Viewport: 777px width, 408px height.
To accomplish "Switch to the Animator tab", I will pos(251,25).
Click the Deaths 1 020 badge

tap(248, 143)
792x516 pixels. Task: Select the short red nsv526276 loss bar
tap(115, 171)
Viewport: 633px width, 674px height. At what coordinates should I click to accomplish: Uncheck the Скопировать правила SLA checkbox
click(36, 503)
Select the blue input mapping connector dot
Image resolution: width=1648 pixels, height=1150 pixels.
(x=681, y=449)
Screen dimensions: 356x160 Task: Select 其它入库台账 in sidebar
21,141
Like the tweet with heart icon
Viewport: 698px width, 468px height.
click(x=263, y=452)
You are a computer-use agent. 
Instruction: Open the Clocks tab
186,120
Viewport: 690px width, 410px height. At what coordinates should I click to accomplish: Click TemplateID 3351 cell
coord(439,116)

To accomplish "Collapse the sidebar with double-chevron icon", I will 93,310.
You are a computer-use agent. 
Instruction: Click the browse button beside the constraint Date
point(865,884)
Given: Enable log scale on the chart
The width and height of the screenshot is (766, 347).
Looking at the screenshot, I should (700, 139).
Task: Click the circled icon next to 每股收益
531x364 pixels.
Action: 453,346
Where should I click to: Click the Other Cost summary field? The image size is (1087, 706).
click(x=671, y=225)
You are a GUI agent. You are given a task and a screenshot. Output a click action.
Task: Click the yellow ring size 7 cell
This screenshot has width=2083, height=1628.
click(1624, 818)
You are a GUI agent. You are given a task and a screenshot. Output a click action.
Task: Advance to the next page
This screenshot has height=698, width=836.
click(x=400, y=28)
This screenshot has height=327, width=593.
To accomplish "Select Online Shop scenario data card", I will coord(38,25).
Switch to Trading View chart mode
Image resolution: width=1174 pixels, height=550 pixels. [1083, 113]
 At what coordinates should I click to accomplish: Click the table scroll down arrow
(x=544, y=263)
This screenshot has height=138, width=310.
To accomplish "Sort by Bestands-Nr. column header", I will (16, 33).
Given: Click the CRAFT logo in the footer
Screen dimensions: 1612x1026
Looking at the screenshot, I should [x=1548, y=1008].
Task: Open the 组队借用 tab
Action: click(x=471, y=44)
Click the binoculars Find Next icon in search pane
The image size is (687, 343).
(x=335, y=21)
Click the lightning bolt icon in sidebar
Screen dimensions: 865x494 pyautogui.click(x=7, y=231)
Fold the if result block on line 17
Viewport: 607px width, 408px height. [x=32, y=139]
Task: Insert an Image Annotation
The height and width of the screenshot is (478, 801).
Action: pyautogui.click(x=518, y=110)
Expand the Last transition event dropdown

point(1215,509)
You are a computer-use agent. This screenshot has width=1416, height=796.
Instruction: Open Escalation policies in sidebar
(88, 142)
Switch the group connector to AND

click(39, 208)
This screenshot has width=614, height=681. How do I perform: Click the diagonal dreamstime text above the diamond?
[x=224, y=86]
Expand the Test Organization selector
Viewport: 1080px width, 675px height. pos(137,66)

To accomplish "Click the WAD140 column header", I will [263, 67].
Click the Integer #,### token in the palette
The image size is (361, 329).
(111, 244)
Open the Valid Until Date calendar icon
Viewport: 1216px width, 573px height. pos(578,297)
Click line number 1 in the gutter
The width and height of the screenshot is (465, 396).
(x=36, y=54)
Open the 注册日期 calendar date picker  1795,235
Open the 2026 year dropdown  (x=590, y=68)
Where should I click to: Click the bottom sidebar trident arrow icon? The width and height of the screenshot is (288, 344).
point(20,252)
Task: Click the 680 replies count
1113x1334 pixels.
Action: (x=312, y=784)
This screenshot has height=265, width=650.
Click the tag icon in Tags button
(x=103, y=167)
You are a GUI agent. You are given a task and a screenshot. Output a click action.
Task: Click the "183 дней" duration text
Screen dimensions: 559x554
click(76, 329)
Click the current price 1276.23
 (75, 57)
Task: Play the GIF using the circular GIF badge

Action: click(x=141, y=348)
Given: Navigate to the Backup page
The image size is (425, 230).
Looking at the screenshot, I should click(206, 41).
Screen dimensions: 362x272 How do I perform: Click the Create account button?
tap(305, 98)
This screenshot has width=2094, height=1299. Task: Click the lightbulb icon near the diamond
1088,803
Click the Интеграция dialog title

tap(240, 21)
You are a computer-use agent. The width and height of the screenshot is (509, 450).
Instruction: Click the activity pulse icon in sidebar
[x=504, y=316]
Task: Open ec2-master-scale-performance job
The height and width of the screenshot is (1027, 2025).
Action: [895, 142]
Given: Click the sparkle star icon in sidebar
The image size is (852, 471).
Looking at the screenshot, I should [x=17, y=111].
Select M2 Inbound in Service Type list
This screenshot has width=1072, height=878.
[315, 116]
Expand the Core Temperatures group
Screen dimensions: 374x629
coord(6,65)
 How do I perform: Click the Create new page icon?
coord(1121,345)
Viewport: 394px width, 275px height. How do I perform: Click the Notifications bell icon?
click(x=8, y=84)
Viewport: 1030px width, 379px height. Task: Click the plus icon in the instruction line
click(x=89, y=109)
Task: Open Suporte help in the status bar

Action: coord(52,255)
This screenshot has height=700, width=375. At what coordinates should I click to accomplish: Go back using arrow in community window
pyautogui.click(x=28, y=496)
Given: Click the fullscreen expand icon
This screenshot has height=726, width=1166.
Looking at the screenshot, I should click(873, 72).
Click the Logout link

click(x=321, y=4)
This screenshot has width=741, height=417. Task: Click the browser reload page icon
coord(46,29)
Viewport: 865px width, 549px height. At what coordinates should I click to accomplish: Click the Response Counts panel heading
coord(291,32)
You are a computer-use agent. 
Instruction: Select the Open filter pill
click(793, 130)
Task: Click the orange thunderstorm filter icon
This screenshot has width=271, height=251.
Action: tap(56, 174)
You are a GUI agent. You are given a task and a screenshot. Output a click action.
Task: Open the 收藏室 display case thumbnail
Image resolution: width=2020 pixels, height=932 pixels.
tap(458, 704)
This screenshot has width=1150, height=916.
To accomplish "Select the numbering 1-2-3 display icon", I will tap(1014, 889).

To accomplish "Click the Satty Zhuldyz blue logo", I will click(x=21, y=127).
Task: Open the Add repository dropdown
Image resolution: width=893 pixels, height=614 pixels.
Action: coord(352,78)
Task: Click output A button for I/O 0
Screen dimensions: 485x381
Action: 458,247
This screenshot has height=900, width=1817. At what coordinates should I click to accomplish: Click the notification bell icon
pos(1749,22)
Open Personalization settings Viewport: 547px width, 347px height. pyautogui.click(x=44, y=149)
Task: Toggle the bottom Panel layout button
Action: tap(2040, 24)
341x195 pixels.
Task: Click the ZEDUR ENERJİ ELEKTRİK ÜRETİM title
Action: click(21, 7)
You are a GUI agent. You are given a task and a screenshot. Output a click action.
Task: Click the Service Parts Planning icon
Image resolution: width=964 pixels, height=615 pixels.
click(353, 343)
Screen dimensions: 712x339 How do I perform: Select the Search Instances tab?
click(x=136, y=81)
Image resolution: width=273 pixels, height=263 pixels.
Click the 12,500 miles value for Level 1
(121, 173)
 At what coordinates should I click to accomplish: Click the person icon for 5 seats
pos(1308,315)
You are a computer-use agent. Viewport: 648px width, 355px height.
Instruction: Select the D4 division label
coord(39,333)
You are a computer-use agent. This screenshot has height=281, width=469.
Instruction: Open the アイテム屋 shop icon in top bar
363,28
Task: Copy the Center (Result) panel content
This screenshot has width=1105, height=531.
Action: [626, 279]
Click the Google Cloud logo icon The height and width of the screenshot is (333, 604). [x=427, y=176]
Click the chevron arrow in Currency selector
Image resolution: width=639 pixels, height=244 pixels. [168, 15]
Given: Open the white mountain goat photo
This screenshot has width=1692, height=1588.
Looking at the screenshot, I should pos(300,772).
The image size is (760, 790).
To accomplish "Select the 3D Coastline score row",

◇ ◇ ◇

Update the listing lines from the line with "Expand the Test Organization selector" to the line with "Action: click(x=141, y=348)", changing "circular" to "round" and leaving everything else as it is.

Expand the Test Organization selector
Viewport: 1080px width, 675px height. pos(137,66)

To accomplish "Click the WAD140 column header", I will [263, 67].
Click the Integer #,### token in the palette
The image size is (361, 329).
(111, 244)
Open the Valid Until Date calendar icon
Viewport: 1216px width, 573px height. pos(578,297)
Click line number 1 in the gutter
The width and height of the screenshot is (465, 396).
(x=36, y=54)
Open the 注册日期 calendar date picker  1795,235
Open the 2026 year dropdown  (x=590, y=68)
Where should I click to: Click the bottom sidebar trident arrow icon? The width and height of the screenshot is (288, 344).
point(20,252)
Task: Click the 680 replies count
1113x1334 pixels.
Action: (x=312, y=784)
This screenshot has height=265, width=650.
Click the tag icon in Tags button
(x=103, y=167)
You are a GUI agent. You are given a task and a screenshot. Output a click action.
Task: Click the "183 дней" duration text
Screen dimensions: 559x554
click(76, 329)
Click the current price 1276.23
 (75, 57)
Task: Play the GIF using the round GIF badge

Action: click(x=141, y=348)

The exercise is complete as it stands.